**SELECTED TEXT:**
— BEGIN —

Will and the Weight of Evidence

This is the ninth and final article in a nine-part series entitled “Evidence for Agnostics.” New articles in the series will be published each Monday.

Being skeptical about a conclusive statement until the evidence is reviewed and analyzed is both rational and fair. For accepting a conclusion without such an analysis and review is lazy and meaningless, irrational and irresponsible, superficial and immature.   For such willful gullibility and passivity belies the responsibility each of us must embrace, when it comes to life and living.  It is wrong to just accept what we are told without properly reflecting on what it is we are told to accept or believe. 

That responsibility to reflect on and review any conclusion offered as a fact or as truth, is just common sense, a rational necessity and dictum, a manifestation of cautious skepticism we all do or should follow.  And, in this we are all, at one time or another, guardedly skeptical, just like some agnostics are about God, truth, morality and the meaning and purpose of life and the universe.

Despite the inherent natural cautions, agnostics generally are reluctant to seriously consider the possibility of the existence of God and its many concomitant implications.  For the natural skepticism and the responsible rationality essential to discovering profound and essential truths about life and living, they often ignore, oppose and distort.  And, such agnostics fall into three basic categories. 

First, there are the “lazy” reflectors who often assert the absence of any real physical evidence for the existence of God.  These passive or “lazy” agnostics often argue that modern science has not found any evidence proving the existence of God.  Therefore, the absence of scientific evidence proves God does not exist.   For them, the absence of physical evidence for God’s existence proves God doesn’t exist. 

But the nature of God, as most monotheistic religions assert and Catholicism maintains in deep doctrinal detail based on reason and revelation, is that God is immaterial and eternal, intangible and outside of time and space.  That is why Catholic doctrine and apologetics use scientific knowledge to demonstrate the necessity for His existence, His nature and His activity.

The primary evidence for God’s existence is the existence of everything. 

It is a scientific certainty and a rational necessity that something cannot come from nothing.  The cosmos and all that it is cannot come from a spontaneous generation from absolute nothingness.  That is both unscientific and irrational.  For every effect must be preceded by a prior cause.   The cosmos is an effect of massive scale and of intricate complexity.

— END —

**DIRECTIONS:**
Reproduce the stretch of the article on agnostics and evidence from "Will and the" through "accept or believe.".

**SUPPLIED DATA:**
— BEGIN —

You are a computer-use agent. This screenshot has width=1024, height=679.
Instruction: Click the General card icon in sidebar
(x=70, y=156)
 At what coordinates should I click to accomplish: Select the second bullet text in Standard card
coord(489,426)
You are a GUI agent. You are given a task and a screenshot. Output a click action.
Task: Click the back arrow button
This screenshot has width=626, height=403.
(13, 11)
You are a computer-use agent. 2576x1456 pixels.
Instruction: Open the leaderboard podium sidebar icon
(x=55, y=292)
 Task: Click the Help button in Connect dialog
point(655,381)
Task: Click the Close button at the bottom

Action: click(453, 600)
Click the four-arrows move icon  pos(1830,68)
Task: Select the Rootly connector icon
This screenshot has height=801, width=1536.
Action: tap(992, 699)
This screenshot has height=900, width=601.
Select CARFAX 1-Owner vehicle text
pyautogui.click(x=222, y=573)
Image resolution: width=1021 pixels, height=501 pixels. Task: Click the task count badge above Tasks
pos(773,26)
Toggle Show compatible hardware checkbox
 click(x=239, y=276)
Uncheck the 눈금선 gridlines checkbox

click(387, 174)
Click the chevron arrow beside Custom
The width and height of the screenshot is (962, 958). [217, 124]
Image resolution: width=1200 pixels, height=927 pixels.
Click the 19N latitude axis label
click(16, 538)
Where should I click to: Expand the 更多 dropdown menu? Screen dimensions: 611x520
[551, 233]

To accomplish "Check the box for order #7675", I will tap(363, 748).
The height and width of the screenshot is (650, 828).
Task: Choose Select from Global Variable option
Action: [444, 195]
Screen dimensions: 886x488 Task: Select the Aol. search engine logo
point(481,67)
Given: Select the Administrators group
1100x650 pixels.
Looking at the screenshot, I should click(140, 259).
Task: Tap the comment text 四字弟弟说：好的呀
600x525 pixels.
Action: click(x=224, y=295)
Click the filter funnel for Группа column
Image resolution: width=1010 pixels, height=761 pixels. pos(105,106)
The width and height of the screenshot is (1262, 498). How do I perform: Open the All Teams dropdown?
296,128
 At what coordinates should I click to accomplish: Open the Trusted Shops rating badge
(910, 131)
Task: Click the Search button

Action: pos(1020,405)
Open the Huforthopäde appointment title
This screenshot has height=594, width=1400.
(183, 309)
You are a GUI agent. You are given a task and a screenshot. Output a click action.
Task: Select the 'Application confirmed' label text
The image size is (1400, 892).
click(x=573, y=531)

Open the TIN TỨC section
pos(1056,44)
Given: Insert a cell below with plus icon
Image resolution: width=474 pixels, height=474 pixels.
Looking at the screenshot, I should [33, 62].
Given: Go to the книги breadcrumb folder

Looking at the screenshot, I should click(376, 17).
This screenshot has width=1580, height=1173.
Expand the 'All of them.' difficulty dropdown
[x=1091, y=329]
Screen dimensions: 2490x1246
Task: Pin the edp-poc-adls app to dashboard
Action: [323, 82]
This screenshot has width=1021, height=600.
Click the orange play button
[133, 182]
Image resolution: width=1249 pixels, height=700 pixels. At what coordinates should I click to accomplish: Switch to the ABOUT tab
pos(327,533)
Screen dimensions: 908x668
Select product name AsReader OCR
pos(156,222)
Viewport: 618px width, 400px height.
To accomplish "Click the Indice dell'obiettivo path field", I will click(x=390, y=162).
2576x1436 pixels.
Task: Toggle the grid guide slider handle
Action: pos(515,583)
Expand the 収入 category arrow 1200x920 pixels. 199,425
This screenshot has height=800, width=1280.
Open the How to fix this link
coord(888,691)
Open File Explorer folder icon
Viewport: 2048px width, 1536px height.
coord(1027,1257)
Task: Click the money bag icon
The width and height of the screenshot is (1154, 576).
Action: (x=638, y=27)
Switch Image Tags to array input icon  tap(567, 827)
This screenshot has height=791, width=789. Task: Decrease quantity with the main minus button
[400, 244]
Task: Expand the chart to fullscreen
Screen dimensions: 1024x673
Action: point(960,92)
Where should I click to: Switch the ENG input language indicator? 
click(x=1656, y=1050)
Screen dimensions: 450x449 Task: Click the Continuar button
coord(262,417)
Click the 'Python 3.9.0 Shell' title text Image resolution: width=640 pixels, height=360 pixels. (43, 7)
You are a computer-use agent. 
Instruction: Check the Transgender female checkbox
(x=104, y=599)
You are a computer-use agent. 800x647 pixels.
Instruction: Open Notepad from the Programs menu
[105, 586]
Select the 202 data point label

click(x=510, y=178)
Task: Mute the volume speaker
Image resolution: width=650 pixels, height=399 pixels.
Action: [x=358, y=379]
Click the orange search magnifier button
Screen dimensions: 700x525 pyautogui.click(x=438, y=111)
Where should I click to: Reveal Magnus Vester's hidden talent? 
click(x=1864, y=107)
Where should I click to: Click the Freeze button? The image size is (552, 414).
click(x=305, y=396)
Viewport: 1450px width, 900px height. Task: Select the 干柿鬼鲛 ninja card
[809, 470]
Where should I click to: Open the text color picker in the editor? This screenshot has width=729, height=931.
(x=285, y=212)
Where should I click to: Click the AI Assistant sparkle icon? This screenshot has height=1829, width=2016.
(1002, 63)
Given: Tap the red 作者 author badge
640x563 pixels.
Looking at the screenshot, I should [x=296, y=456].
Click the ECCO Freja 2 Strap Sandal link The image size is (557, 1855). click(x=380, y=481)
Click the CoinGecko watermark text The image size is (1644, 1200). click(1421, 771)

— END —

**RESULT OF THIS TASK:**
Will and the Weight of Evidence

This is the ninth and final article in a nine-part series entitled “Evidence for Agnostics.” New articles in the series will be published each Monday.

Being skeptical about a conclusive statement until the evidence is reviewed and analyzed is both rational and fair. For accepting a conclusion without such an analysis and review is lazy and meaningless, irrational and irresponsible, superficial and immature.   For such willful gullibility and passivity belies the responsibility each of us must embrace, when it comes to life and living.  It is wrong to just accept what we are told without properly reflecting on what it is we are told to accept or believe.